[Teks Pilihan]
Jadi Duta Pariwisata ke Beijing dan Seoul, Gratis bahkan Dibayar

“Life is either a daring adventure or nothing at all.”-Helen Keller.

Gelar Wakil II None Jakarta Barat 2000 dan Harapan II None DKI Jakarta membuat saya resmi berhak memakai selempang None Jakarte 2000 dan mendapat kesempatan menjadi Duta Pariwisata ke Beijing dan Seoul.

Pemilihan Abang None Jakarta yang diadakan sejak tahun 1968 serta rutin berlangsung hingga kini, memang merupakan ajang mencari Duta Pariwisata yang bertujuan untuk mempromosikan pariwisata dan kebudayaan provinsi DKI Jakarta. Pemenangnya akan mendampingi Gubernur DKI Jakarta atau Wakil Gubernur DKI Jakarta dalam acara kebudayaan di mancanegara.

Saat bertugas ke Beijing dan Seoul, kami bersama rombongan lengkap para pejabat termasuk Gubernur DKI. Fashion designer kondang Ramli (almarhum) yang membawa sepasukan model cantik yang dikomandani Arzetti Bilbina, Noni Chirilda dan George Taka.

Ikut juga rombongan penari tradisional Jakarta untuk melakukan promosi pada acara Pekan Pariwisata Internasional di Beijing, Cina.

Perjalanan ini memungkinkan kami menjelajahi Tembok Besar Cina. Beberapa area wisata unik lain dan membuka jaringan persahabatan dengan mahasiswa Indonesia yang sedang belajar di sana. Bahkan mereka kerap menemani dan membantu saat berbelanja di pasar.

Bicara tentang tawar menawar, saya banyak belajar dari salah satu model papan atas yang ikut dalam rombongan. Ia selalu menawar setengah harga bahkan lebih tapi tetap mengatakan dengan lembut dan sopan. Jika pemilik barang ibarat hendak mengusir kami, dengan lembut ia akan berkata,

”Saya kan cuma nawar, kalau tidak bisa ya nggak apa-apa. Namanya juga usaha”

Terus terang ilmu menawarnya masih saya praktekkan sampai sekarang. Jika sedang ke Mangga Dua, adik bahkan mama sering meminta saya yang menawar. Kalau sedang menawar suatu barang di toko, lalu menengok ke belakang. Biasanya tidak ada orang sebab semua sudah pada kabur, katanya malu karena saya menawarnya sadis! Tetapi kalau akhirnya disetujui penjual, ya adik dan mama saya gembira dan mengucapkan berjuta terimakasih karena dapat harga murah.

Di Beijing siang hari kami biasanya menyambut pengunjung yang datang ke anjungan Jakarta. Menjelaskan kota dan tujuan wisata yang menarik di Jakarta serta berbagai kebudayaan Betawi termasuk tari maupun kulinernya.

[Soal dan Tugas]
1. Salin ulang bagian teks pilihan mulai dari "Gelar Wakil II" dan terus hingga "dan George Taka.", tanpa mengubah satu kata pun.
2. Menurut teks pilihan, sejak tahun berapa Pemilihan Abang None Jakarta diadakan?
3. Terjemahkan kalimat dari teks pilihan ini ke dalam bahasa Inggris: "Ikut juga rombongan penari tradisional Jakarta untuk melakukan promosi pada acara Pekan Pariwisata Internasional di Beijing, Cina."

[Kumpulan Data]
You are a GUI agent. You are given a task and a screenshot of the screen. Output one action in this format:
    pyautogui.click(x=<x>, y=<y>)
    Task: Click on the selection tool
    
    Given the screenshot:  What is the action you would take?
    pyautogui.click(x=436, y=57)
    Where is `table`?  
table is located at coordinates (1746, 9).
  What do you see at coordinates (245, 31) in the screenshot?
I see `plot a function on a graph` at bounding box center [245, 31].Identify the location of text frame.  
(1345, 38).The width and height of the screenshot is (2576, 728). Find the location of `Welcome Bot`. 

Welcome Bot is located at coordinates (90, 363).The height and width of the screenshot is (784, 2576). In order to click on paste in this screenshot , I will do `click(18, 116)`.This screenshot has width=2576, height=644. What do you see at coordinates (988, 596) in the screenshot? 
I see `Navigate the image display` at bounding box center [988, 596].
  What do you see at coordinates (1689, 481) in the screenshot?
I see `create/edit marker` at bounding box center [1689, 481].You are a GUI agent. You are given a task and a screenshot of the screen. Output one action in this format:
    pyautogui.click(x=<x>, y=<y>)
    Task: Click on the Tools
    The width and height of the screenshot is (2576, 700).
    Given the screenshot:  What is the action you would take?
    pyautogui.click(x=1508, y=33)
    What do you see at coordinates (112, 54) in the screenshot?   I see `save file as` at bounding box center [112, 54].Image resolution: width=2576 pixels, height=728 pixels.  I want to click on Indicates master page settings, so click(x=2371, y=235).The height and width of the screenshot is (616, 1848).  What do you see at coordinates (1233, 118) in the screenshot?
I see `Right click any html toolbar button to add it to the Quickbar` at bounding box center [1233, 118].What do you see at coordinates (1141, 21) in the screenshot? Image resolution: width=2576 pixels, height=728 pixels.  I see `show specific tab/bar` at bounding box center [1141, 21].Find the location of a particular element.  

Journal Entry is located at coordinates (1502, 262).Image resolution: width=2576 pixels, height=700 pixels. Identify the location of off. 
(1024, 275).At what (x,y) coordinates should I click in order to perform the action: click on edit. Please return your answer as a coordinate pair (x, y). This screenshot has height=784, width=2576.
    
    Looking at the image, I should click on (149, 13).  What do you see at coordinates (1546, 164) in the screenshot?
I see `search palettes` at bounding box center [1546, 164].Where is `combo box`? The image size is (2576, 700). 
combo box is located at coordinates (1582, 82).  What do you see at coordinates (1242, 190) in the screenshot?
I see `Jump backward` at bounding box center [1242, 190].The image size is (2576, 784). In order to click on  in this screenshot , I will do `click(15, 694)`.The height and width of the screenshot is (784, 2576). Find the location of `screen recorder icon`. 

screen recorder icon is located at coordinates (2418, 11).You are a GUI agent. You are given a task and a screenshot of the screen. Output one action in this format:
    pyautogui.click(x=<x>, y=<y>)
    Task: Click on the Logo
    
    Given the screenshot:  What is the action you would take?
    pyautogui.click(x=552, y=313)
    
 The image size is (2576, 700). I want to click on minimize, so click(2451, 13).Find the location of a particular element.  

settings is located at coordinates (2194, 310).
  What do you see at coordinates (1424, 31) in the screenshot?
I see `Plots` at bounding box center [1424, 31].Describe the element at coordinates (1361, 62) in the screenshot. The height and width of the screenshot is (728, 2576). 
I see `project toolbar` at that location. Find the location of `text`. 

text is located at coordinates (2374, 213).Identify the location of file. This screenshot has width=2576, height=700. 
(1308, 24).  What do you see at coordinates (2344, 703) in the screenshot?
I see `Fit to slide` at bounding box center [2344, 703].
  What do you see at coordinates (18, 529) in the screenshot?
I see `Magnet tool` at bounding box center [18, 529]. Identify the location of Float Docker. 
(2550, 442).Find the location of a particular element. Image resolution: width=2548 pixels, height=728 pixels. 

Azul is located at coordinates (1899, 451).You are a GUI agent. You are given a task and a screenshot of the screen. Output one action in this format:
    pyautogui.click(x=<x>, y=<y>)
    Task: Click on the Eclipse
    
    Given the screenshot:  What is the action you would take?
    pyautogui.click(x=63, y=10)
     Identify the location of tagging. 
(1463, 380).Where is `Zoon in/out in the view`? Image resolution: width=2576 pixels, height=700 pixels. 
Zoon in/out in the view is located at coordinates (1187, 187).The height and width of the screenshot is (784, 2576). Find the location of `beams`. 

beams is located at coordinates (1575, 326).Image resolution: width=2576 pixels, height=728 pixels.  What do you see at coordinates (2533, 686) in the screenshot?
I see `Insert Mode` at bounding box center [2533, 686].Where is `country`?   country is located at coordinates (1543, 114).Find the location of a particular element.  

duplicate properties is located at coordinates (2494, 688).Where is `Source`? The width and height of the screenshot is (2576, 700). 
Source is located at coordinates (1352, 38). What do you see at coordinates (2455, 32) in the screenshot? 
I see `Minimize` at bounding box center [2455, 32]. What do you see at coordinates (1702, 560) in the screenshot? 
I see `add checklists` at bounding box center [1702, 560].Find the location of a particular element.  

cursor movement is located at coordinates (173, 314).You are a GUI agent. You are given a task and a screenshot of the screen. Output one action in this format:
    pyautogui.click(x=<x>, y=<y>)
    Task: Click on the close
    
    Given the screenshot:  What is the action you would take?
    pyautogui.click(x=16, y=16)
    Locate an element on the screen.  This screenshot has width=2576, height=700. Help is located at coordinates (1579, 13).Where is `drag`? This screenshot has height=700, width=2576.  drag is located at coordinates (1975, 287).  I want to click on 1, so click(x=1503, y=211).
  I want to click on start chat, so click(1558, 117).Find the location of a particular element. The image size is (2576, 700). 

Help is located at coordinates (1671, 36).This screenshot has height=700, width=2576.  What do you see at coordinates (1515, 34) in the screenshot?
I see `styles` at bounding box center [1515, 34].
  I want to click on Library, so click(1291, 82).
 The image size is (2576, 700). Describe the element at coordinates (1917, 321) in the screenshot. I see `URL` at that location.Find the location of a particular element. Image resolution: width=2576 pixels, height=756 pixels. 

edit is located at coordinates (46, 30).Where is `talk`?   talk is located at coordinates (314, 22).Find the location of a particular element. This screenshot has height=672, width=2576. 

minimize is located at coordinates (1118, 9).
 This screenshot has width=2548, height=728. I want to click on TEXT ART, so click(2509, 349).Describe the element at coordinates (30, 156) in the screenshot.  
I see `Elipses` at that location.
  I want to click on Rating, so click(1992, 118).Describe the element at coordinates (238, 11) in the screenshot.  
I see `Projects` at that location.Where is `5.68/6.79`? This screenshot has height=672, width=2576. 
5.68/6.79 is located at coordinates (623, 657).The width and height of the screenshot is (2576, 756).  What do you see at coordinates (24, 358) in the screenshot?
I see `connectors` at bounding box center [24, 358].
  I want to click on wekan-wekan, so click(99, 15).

[Jawaban Soal]
1.
Gelar Wakil II None Jakarta Barat 2000 dan Harapan II None DKI Jakarta membuat saya resmi berhak memakai selempang None Jakarte 2000 dan mendapat kesempatan menjadi Duta Pariwisata ke Beijing dan Seoul.

Pemilihan Abang None Jakarta yang diadakan sejak tahun 1968 serta rutin berlangsung hingga kini, memang merupakan ajang mencari Duta Pariwisata yang bertujuan untuk mempromosikan pariwisata dan kebudayaan provinsi DKI Jakarta. Pemenangnya akan mendampingi Gubernur DKI Jakarta atau Wakil Gubernur DKI Jakarta dalam acara kebudayaan di mancanegara.

Saat bertugas ke Beijing dan Seoul, kami bersama rombongan lengkap para pejabat termasuk Gubernur DKI. Fashion designer kondang Ramli (almarhum) yang membawa sepasukan model cantik yang dikomandani Arzetti Bilbina, Noni Chirilda dan George Taka.

2. Sejak tahun 1968.

3. A troupe of traditional Jakarta dancers also came along to carry out promotion at the International Tourism Week event in Beijing, China.